[Entries taken from a collection]
● ● ● ●

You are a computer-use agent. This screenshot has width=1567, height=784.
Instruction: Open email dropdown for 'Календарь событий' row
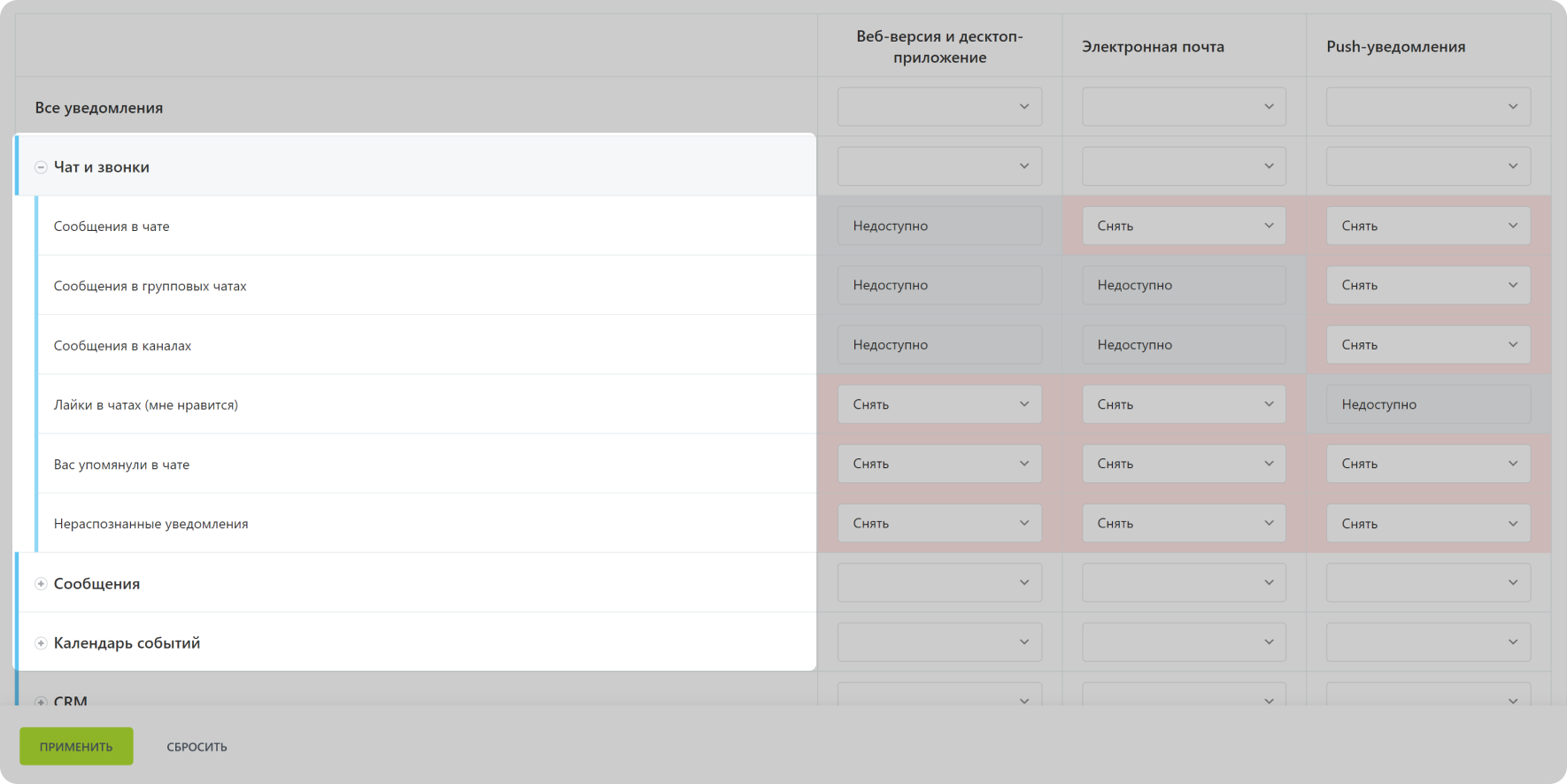[x=1184, y=642]
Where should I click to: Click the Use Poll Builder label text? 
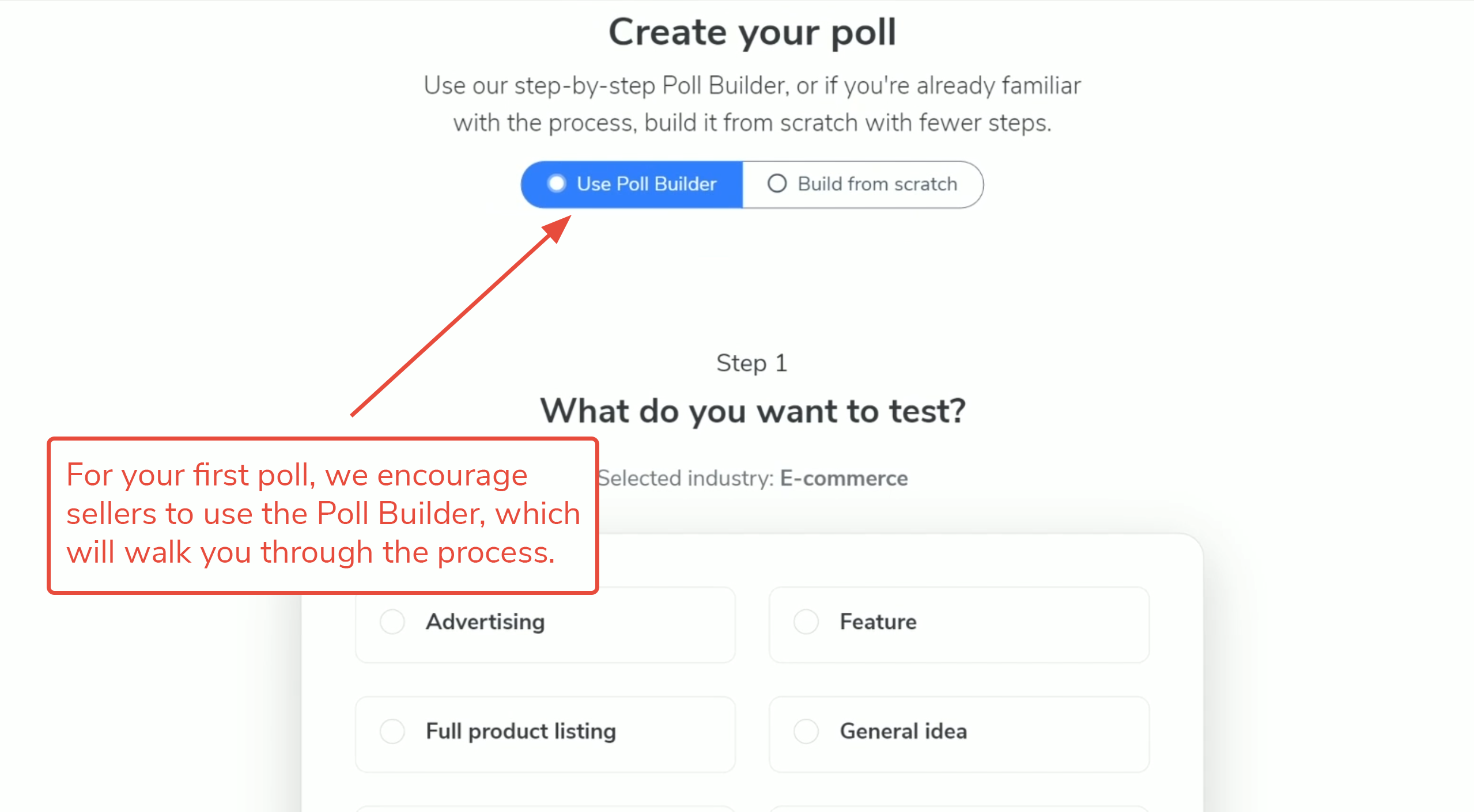(647, 184)
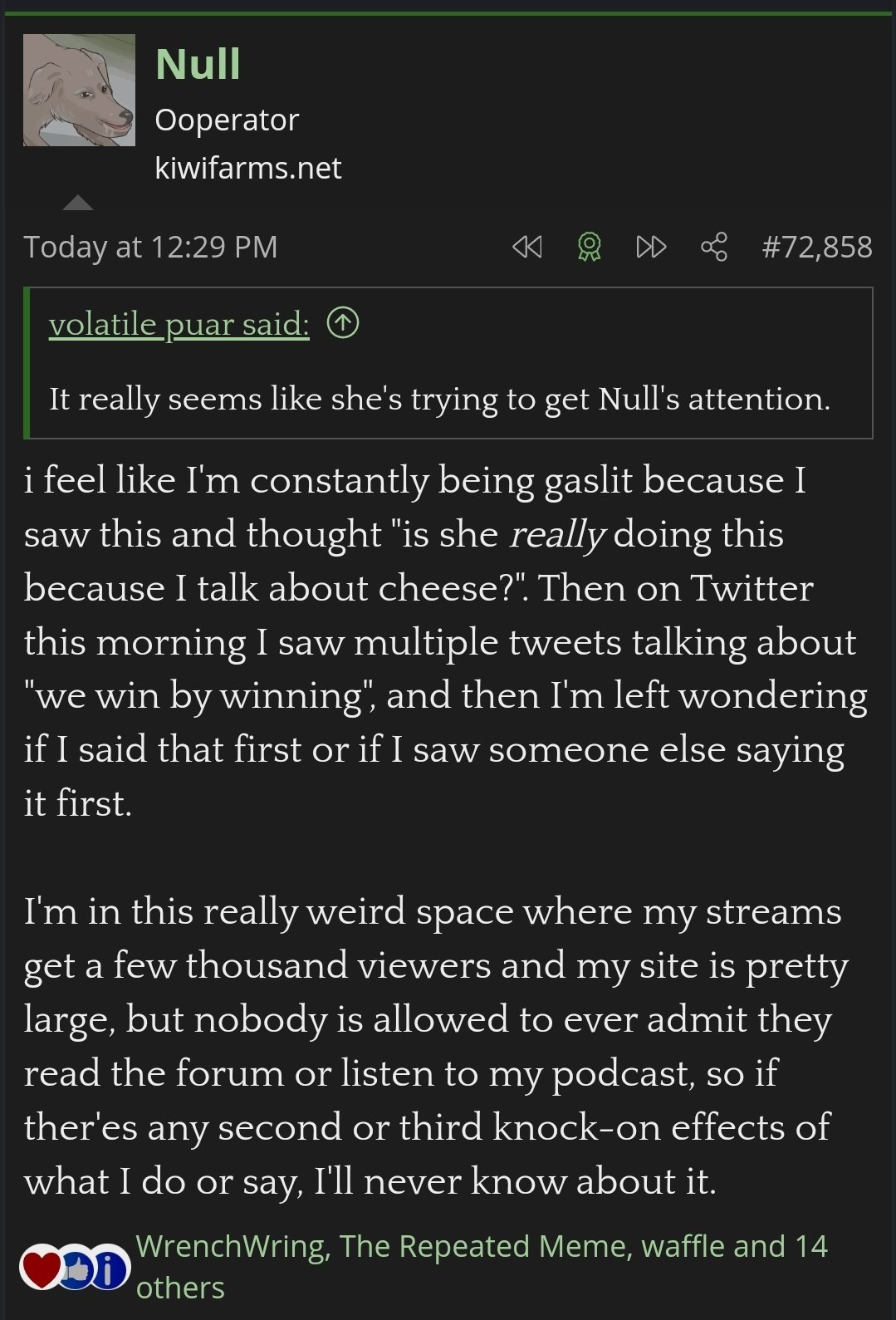The width and height of the screenshot is (896, 1320).
Task: Click the red heart reaction icon
Action: [41, 1268]
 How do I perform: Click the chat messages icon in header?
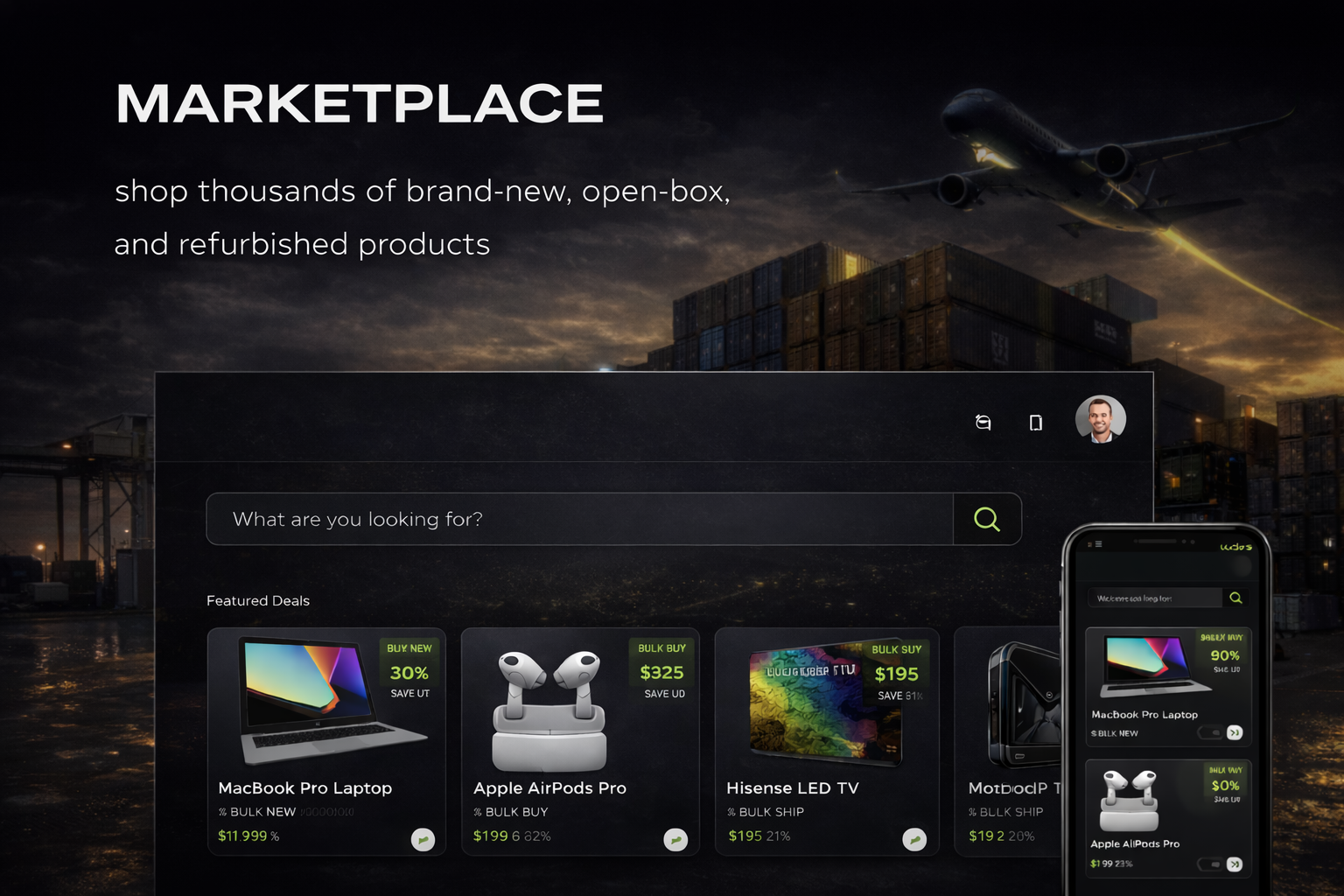pos(984,423)
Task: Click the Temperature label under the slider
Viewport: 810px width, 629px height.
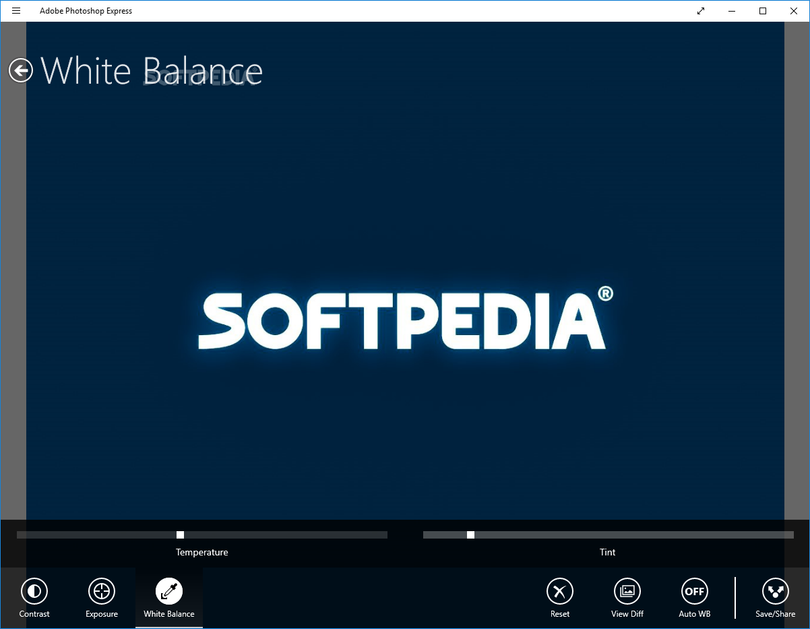Action: [202, 552]
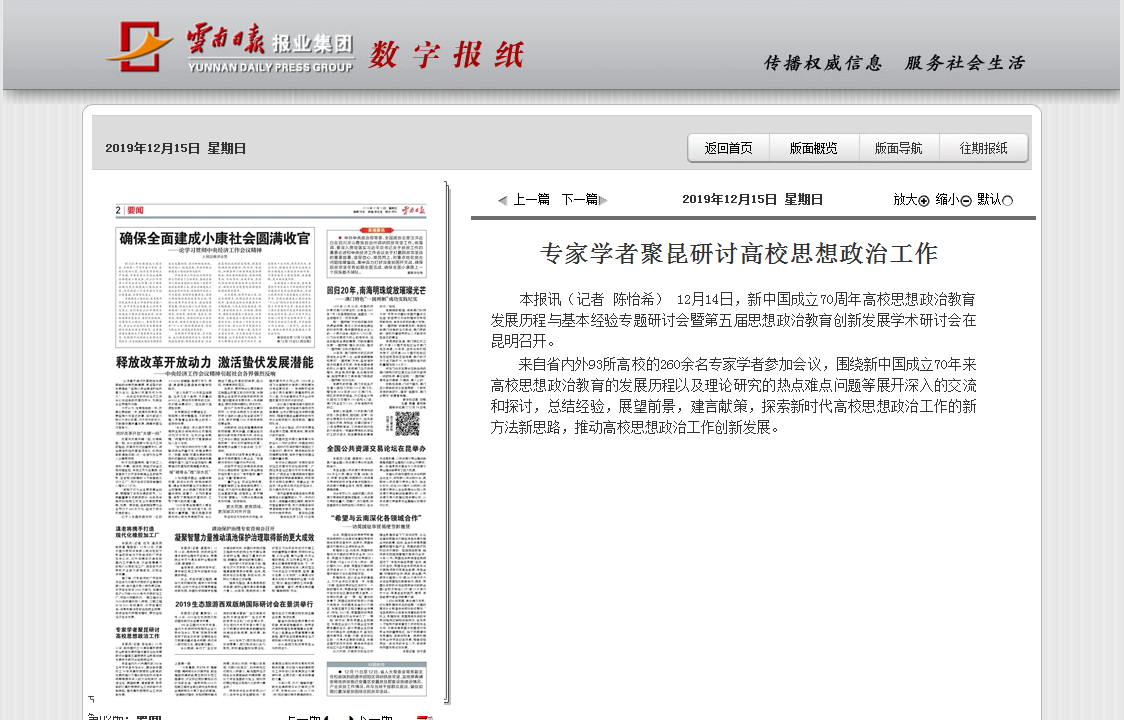
Task: Go to 上一篇 previous article link
Action: click(x=532, y=199)
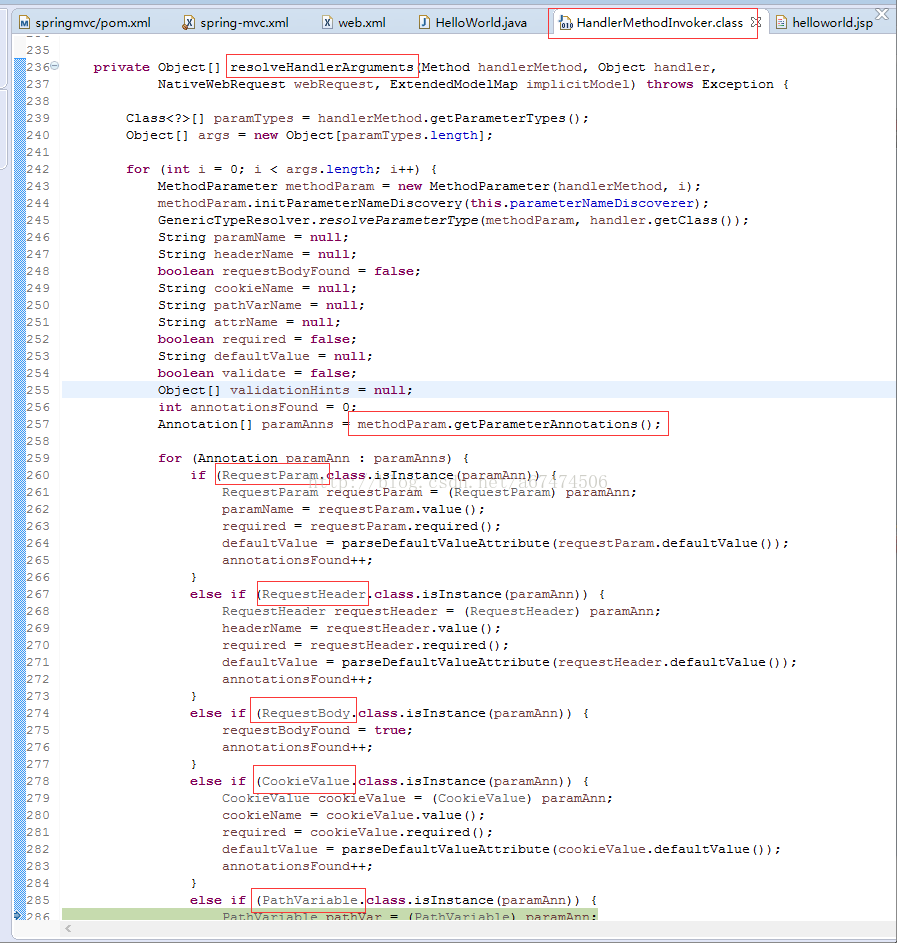The height and width of the screenshot is (943, 897).
Task: Click the XML file icon on web.xml tab
Action: click(x=327, y=23)
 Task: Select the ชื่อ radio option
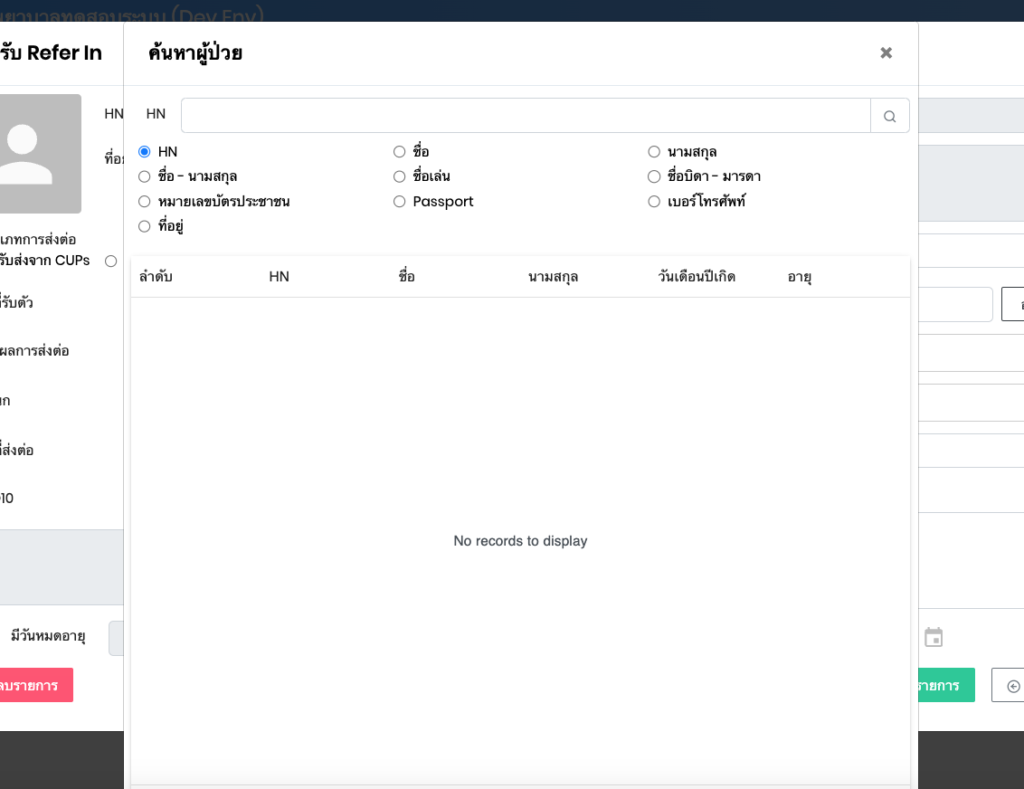[x=399, y=152]
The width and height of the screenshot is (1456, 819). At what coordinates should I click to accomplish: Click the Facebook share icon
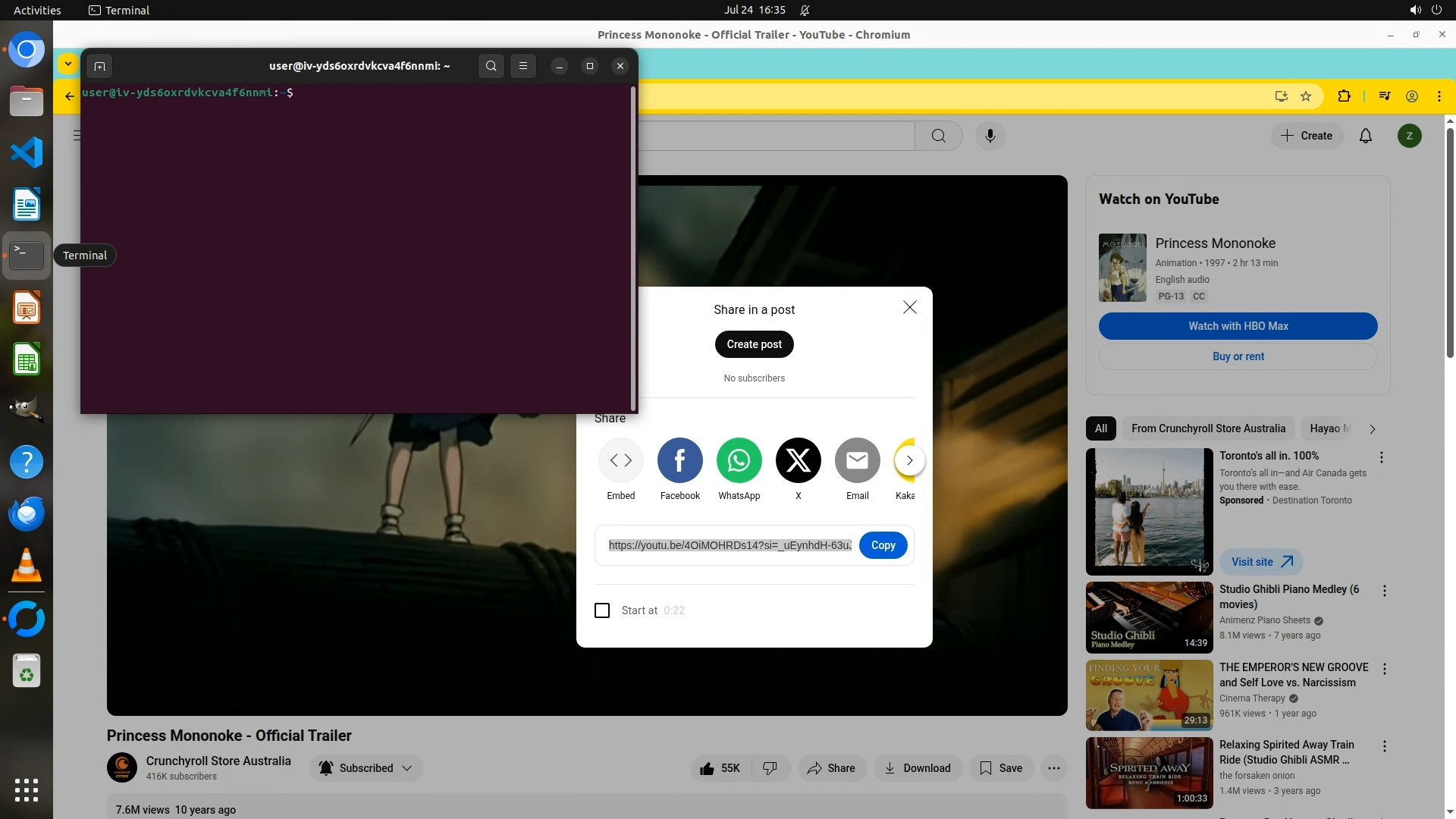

● ● ● ●

* TASK GOAL: Please write out the data above again, swapping every "label" for "caption" and leaving everything else unchanged. Leave the pictures out of your answer.

* RESULT OF THIS EXERCISE:
You are a computer-use agent. This screenshot has width=1567, height=784.
Instruction: Open email dropdown for 'Календарь событий' row
[x=1184, y=642]
Where should I click to: Click the Use Poll Builder caption text? 
(647, 184)
The width and height of the screenshot is (896, 1320).
Task: Click the red heart reaction icon
Action: [41, 1268]
 How do I perform: Click the chat messages icon in header?
pos(984,423)
Task: Click the Temperature caption under the slider
Viewport: 810px width, 629px height.
Action: [202, 552]
Task: Go to 上一篇 previous article link
Action: click(x=532, y=199)
The height and width of the screenshot is (943, 897).
Task: Click the XML file icon on web.xml tab
Action: click(x=327, y=23)
 Task: Select the ชื่อ radio option
[x=399, y=152]
The width and height of the screenshot is (1456, 819). At what coordinates should I click to accomplish: Click the Facebook share icon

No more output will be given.